══ Input for this task
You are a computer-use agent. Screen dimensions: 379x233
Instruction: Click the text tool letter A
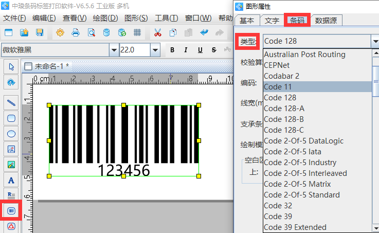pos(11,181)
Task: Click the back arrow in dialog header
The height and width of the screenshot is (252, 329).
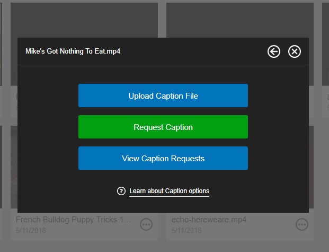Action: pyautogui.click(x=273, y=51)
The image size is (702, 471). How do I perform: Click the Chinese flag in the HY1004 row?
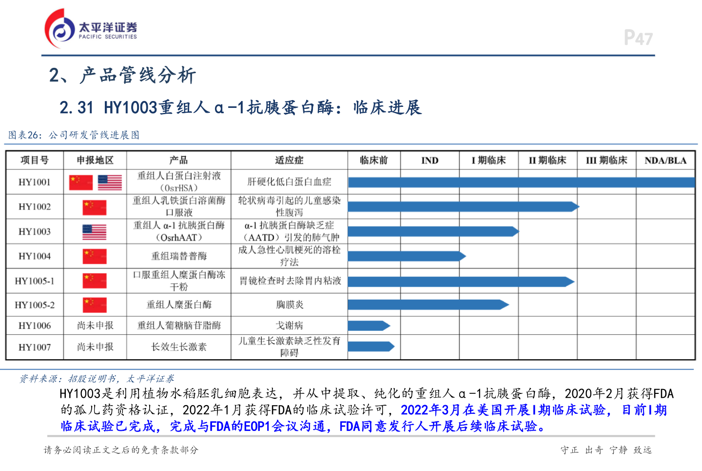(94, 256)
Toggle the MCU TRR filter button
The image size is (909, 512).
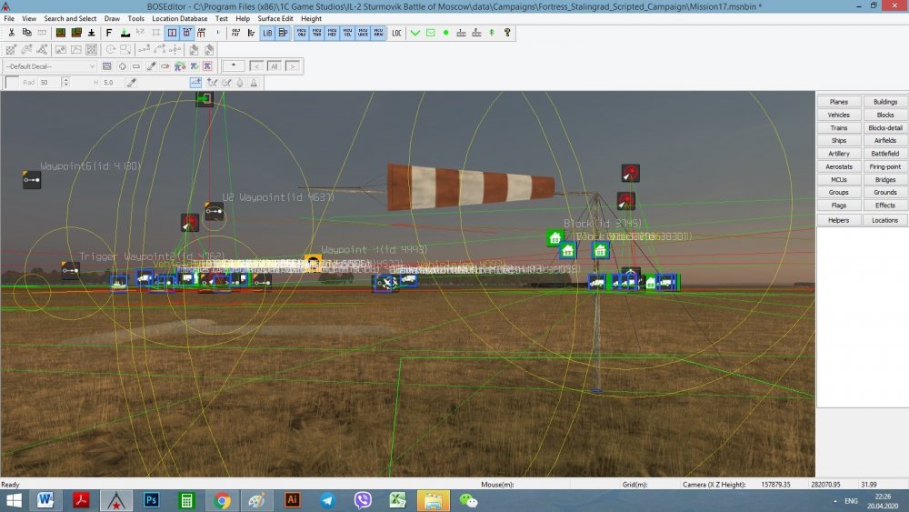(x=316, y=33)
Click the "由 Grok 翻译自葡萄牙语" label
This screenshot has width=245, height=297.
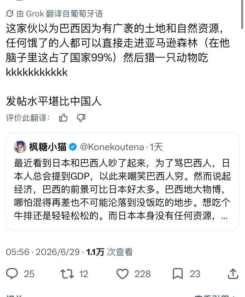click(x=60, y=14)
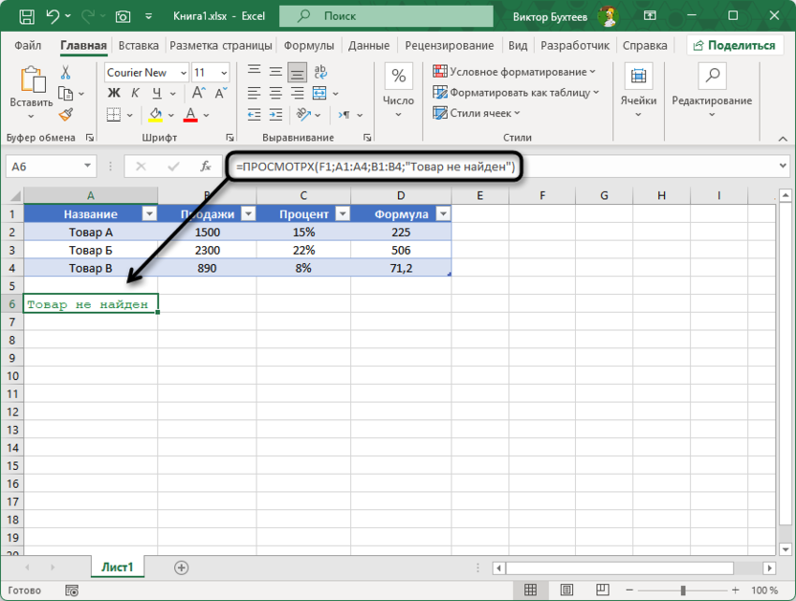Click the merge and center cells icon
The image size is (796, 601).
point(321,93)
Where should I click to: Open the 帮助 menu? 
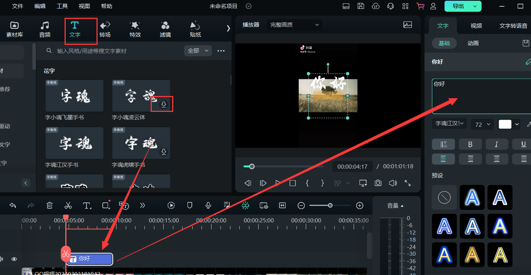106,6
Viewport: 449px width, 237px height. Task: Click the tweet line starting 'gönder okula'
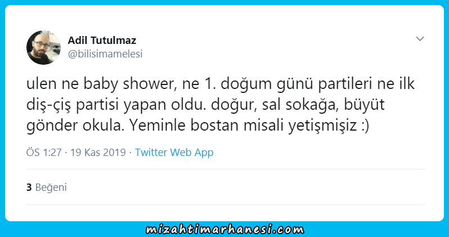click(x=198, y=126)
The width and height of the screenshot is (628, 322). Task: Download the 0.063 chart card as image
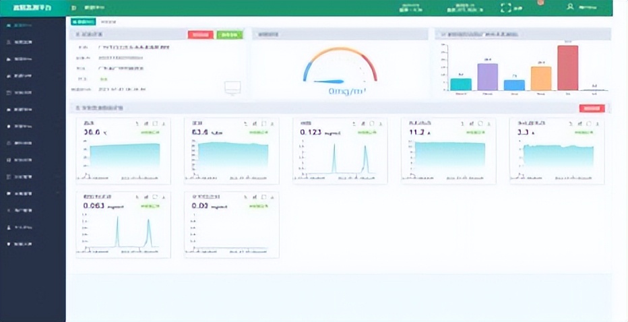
════
══ Input for this task
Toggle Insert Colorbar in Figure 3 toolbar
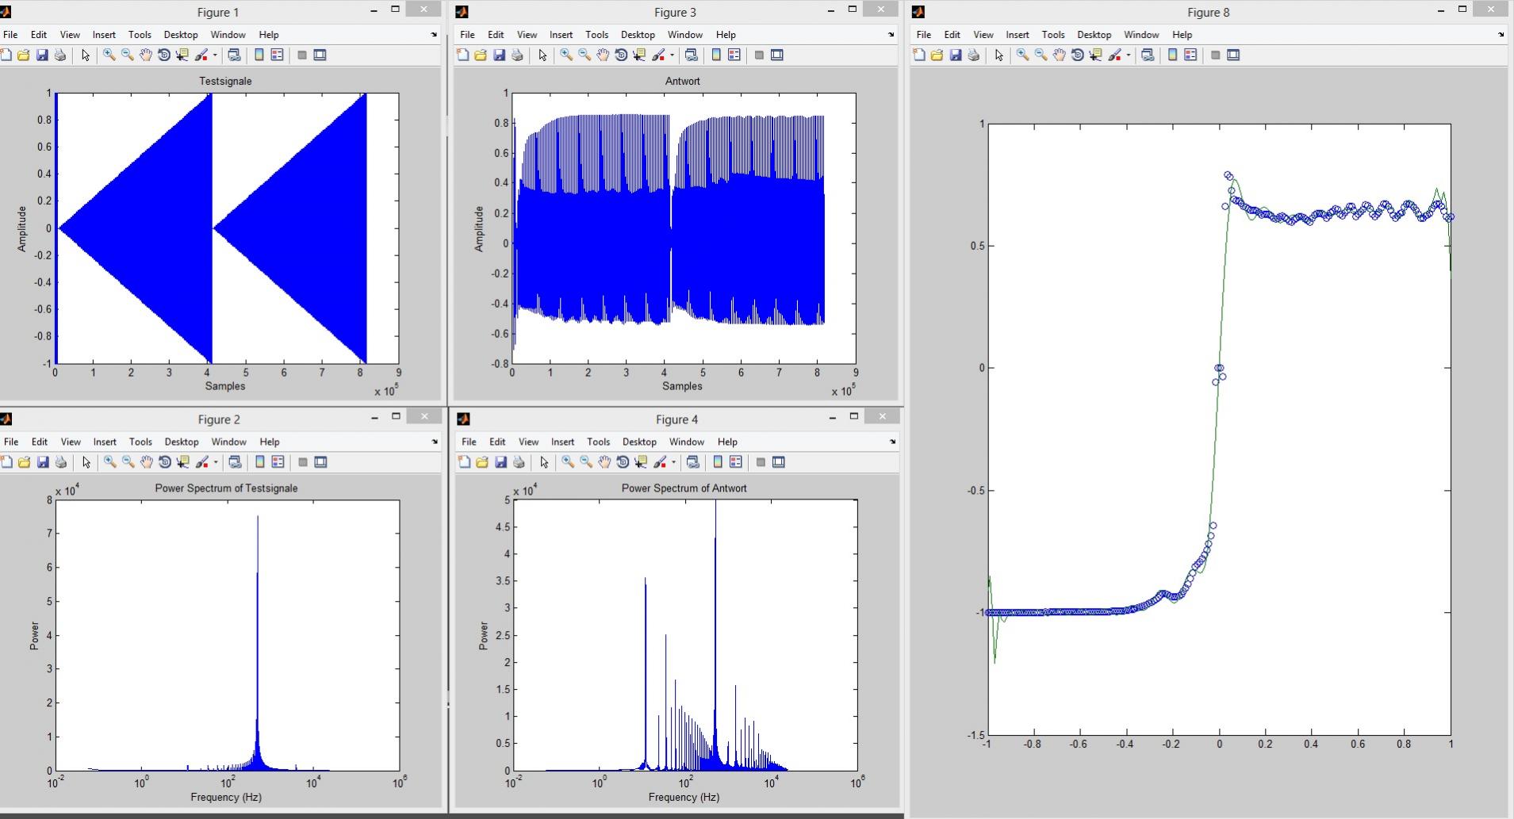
════
══ Input for this task
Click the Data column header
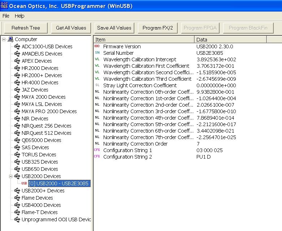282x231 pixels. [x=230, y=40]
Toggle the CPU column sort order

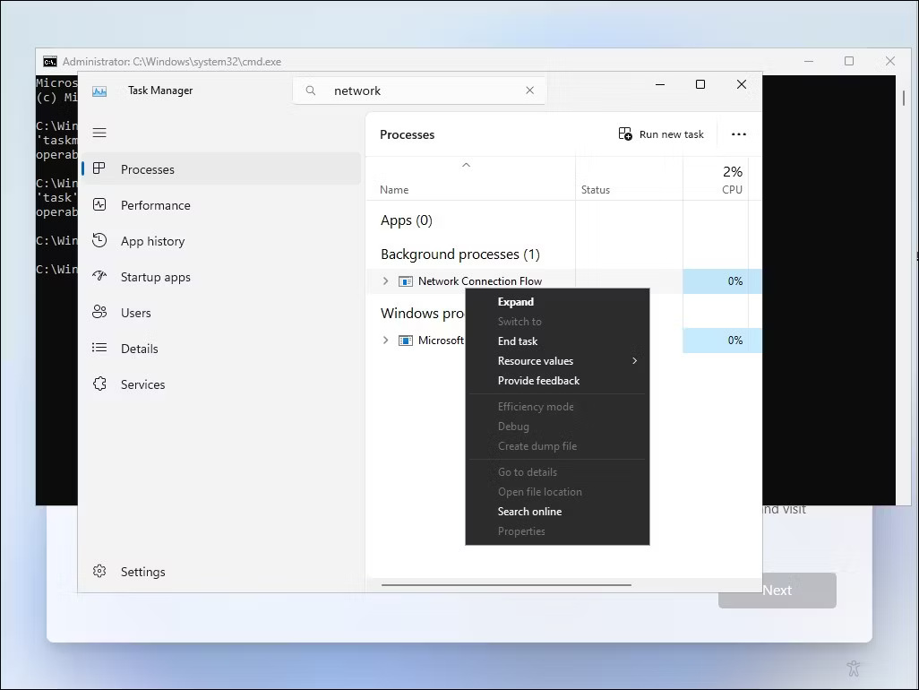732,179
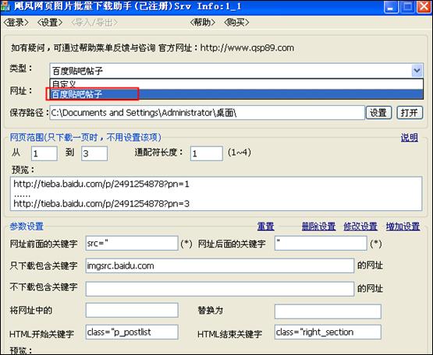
════
> Directions for this task
Output exactly those lines of the data above that run from the line with "You are a computer-use" up to and including the line with "The width and". No pictures go in.

> Solution for this task
You are a computer-use agent. Screen dimensions: 379x233
Instruction: Click the text tool letter A
pos(11,181)
Task: Click the back arrow in dialog header
The height and width of the screenshot is (252, 329).
Action: pyautogui.click(x=273, y=51)
The image size is (702, 471). How do I perform: Click the Chinese flag in the HY1004 row?
(94, 256)
Toggle the MCU TRR filter button
The image size is (909, 512).
(x=316, y=33)
Click the "由 Grok 翻译自葡萄牙语" label
This screenshot has width=245, height=297.
click(x=60, y=14)
Click the merge and center cells icon
The image size is (796, 601).
point(321,93)
Where should I click to: Open the 帮助 menu? 
106,6
Viewport: 449px width, 237px height. Task: Click the tweet line starting 'gönder okula'
click(x=198, y=126)
The width and height of the screenshot is (628, 322). Task: Download the 0.063 chart card as image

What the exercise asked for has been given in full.